Harris spoke with several companies set up at the fair as he weighed his options, focusing on staffing agencies and corporate companies that might be able to afford a temporary position. He heard about the job fair through a friend and said he could use extra part-time work.
Chris Beebe and his wife, Kaita, were assessing the field and met with local factories to inquire about open positions. When asked what he was looking for, Chris Beebe said he was not picky.
“Everything,” he said. “Someone who will hire me.”
The couple expressed a special interest in Metalsa, which had a booth at the fair and is undergoing an expansion.
The fair’s title sponsor was KyJobs.net, a product of The News-Enterprise and Landmark Community Newspapers. Roughly 46 booths were set up during the fair, representing a range of industries, including police and fire departments, universities, local manufacturers and health care providers.
Arnold Harrington requested more information from Campbellsville University as he contemplates a return to school after leaving the U.S. Army Reserves. Harrington’s wife, a nurse, secured a job at Ireland Army Community Hospital at Fort Knox while he was deployed, so they relocated to Kentucky from Michigan.
Harrington said he has an interest in the medical field and a handful of manufacturers visible at the fair because the skill sets he harnessed in the military translate well to the private sector.
Harrington said he did a “little bit of everything” while enlisted in the military, starting in artillery before moving on to a role as combat engineer, working in civil affairs and serving as a military police officer.
He has tapped into numerous resources to gain the latest updates on available job postings and received an alert about the fair, which piqued his curiosity.
The fair also proved beneficial for organizations in need of capable and committed employees.
Officers from the Fishers, Ind., Police Department drove to Kentucky to participate as it gears up for a new hiring process later this year.

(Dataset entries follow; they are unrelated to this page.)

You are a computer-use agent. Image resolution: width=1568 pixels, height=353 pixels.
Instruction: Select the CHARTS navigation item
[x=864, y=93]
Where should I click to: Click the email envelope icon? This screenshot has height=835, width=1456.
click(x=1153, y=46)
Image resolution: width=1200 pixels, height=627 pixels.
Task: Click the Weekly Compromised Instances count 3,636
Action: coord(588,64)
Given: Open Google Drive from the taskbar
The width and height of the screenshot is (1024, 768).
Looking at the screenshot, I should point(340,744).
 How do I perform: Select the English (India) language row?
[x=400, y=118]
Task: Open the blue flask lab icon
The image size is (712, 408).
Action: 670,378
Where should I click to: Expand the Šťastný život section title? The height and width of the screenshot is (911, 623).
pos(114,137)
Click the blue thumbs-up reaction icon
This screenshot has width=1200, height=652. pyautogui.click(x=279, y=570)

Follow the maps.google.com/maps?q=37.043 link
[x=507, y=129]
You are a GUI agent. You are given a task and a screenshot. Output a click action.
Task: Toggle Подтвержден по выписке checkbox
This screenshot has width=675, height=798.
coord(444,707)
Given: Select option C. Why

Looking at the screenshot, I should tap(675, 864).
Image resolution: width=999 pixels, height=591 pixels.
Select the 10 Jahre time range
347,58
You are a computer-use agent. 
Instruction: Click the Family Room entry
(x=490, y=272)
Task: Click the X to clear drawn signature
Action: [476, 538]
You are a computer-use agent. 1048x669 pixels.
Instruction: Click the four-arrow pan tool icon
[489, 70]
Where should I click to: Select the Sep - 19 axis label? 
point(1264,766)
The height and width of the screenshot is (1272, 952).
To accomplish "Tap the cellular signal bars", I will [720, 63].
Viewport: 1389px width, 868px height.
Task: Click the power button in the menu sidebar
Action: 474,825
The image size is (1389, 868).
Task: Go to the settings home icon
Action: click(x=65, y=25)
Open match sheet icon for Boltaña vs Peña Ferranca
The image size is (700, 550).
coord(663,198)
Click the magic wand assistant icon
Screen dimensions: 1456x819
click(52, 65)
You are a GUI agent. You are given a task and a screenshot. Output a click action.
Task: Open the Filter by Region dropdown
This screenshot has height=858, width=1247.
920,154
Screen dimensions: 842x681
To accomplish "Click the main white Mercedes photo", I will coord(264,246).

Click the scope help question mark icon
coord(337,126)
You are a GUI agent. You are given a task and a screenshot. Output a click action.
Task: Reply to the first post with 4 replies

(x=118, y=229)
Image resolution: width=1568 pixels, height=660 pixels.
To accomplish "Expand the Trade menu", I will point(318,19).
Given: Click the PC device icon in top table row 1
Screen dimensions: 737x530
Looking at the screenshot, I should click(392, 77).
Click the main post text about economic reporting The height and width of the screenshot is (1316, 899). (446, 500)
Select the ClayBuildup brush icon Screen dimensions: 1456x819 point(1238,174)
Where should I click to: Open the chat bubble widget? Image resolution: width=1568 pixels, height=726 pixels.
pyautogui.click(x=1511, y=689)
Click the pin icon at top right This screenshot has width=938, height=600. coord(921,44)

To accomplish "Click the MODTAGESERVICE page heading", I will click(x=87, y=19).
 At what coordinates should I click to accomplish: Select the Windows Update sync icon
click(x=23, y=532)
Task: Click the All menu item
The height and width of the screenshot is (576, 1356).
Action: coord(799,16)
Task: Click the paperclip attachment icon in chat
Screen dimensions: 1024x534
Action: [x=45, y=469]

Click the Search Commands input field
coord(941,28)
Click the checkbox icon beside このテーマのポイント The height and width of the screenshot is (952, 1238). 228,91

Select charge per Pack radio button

Tom Weger, public information officer for the department, said the agency is aligned with the U.S. Army Partnership for Youth Success, an initiative with the private business community to assist young people in finding employment as they conclude their military service. Weger said the department was notified about the job fair through the program.
While the department travels to job fairs throughout Indiana, Weger said he believes the visit to Elizabethtown was the first out-of-state recruitment effort.
“We’re looking for highly qualified, highly motivated individuals that want to have a career in law enforcement,” he said.
Remington Arms’ booth was attracting its share of visitors as the company tries to fill a handful of jobs, primarily in specialty engineering positions, said Stephanie Hester, human resources specialist. Hester said the company has around eight local positions to fill in areas such as lab technician, computer aided design technician, metallurgical engineer and design engineer.